Feature Name	How It Was Created	Why It’s Useful
`log_minutes`	`log1p(minutes)` (log-transformed)	Log transformation reduces skew
`sodium_calorie_ratio`	`sodium / (calories + 1e-5)`	How much sodium there is relative to total calories, which may influence taste (salty food can have higher or lower ratings).
`total_fat_calorie_ratio`	`total_fat / (calories + 1e-5)`	Fatty foods like desserts may be rated differently than leaner recipes.
`sugar_calorie_ratio`	`sugar / (calories + 1e-5)`	Tracks how much of the recipe’s calories come from sugar.
`protein_calorie_ratio`	`protein / (calories + 1e-5)`	Protein may be important to health-conscious users.
`saturated_fat_calorie_ratio`	`saturated_fat / (calories + 1e-5)`	Helps identify recipes with a high proportion of “bad fats”
`carbohydrates_calorie_ratio`	`carbohydrates / (calories + 1e-5)`	Indicates how “carb-dense” the recipe is. (e.g., high-carb desserts vs. low-carb meals).

The preparation time feature was log scaled to reduce the influence of significant outliers.

The nutritional features were all scaled with the recipe’s total calories. This was chosen because total calories is correlated to nutritional values for each recipe. Therefore, these nutrition ratios provide a better metric of the healthiness each recipe. It will also help highlight the percieved tastes of the recipes, as “saltier” foods would have a higher sodium ratio, “sweeter” foods have a higher sugar to calorie ratio.

We choose to implement the LASSO regression, due to the many catagorical tag features from the OnehotEncoding. LASSO should learn to disregard unimportant features from irrelevant tags.

We performed a gridsearch of the alpha hyperparameter, with the possible values of [0.01, 0.1, 1]. In addition, we perform cross-validation with 3-folds to validate the optimal alpha value.

The hyperparameter that performed best was alpha = 0.01, which demonstrated an MAE value of 0.756.

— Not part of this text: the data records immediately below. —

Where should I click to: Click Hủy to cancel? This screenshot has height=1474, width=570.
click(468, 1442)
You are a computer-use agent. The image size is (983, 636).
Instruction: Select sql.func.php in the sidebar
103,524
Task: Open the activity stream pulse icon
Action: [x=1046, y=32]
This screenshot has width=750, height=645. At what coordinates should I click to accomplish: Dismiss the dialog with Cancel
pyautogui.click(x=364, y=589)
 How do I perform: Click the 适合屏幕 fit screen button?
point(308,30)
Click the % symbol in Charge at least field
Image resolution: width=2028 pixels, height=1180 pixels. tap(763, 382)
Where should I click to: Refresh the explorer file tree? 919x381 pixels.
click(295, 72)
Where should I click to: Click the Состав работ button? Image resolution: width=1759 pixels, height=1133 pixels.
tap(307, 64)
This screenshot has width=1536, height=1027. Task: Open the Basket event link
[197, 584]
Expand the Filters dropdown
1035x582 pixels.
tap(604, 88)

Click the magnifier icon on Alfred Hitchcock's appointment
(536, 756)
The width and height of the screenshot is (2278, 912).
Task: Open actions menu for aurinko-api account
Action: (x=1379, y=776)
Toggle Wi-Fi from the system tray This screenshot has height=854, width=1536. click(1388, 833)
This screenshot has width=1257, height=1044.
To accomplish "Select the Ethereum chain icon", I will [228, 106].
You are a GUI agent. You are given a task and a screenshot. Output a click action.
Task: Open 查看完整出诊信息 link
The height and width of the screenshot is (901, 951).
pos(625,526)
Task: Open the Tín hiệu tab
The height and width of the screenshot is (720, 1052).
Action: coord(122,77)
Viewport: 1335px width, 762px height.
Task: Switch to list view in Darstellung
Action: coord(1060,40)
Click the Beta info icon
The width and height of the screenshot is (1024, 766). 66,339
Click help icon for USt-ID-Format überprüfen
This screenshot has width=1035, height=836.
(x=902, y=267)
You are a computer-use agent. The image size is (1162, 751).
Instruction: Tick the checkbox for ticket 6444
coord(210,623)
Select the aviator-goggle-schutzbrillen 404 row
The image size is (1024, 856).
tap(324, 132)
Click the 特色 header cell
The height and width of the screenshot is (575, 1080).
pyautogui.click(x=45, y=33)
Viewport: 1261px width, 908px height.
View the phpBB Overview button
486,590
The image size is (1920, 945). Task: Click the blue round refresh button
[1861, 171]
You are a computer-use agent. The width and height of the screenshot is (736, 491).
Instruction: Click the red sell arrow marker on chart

The final model with the additional feature engineering is a small improvement over the base line. (MAE 0.756 vs. MAE 0.760) Further improvement to the existing model can be done by gridsearching over more hyperparameters and increasing the max iterations from the default 1000 intereations.

Additionally, we have assumed a linear relationship to predict the average ratings. Training a non-linear model may produce better results.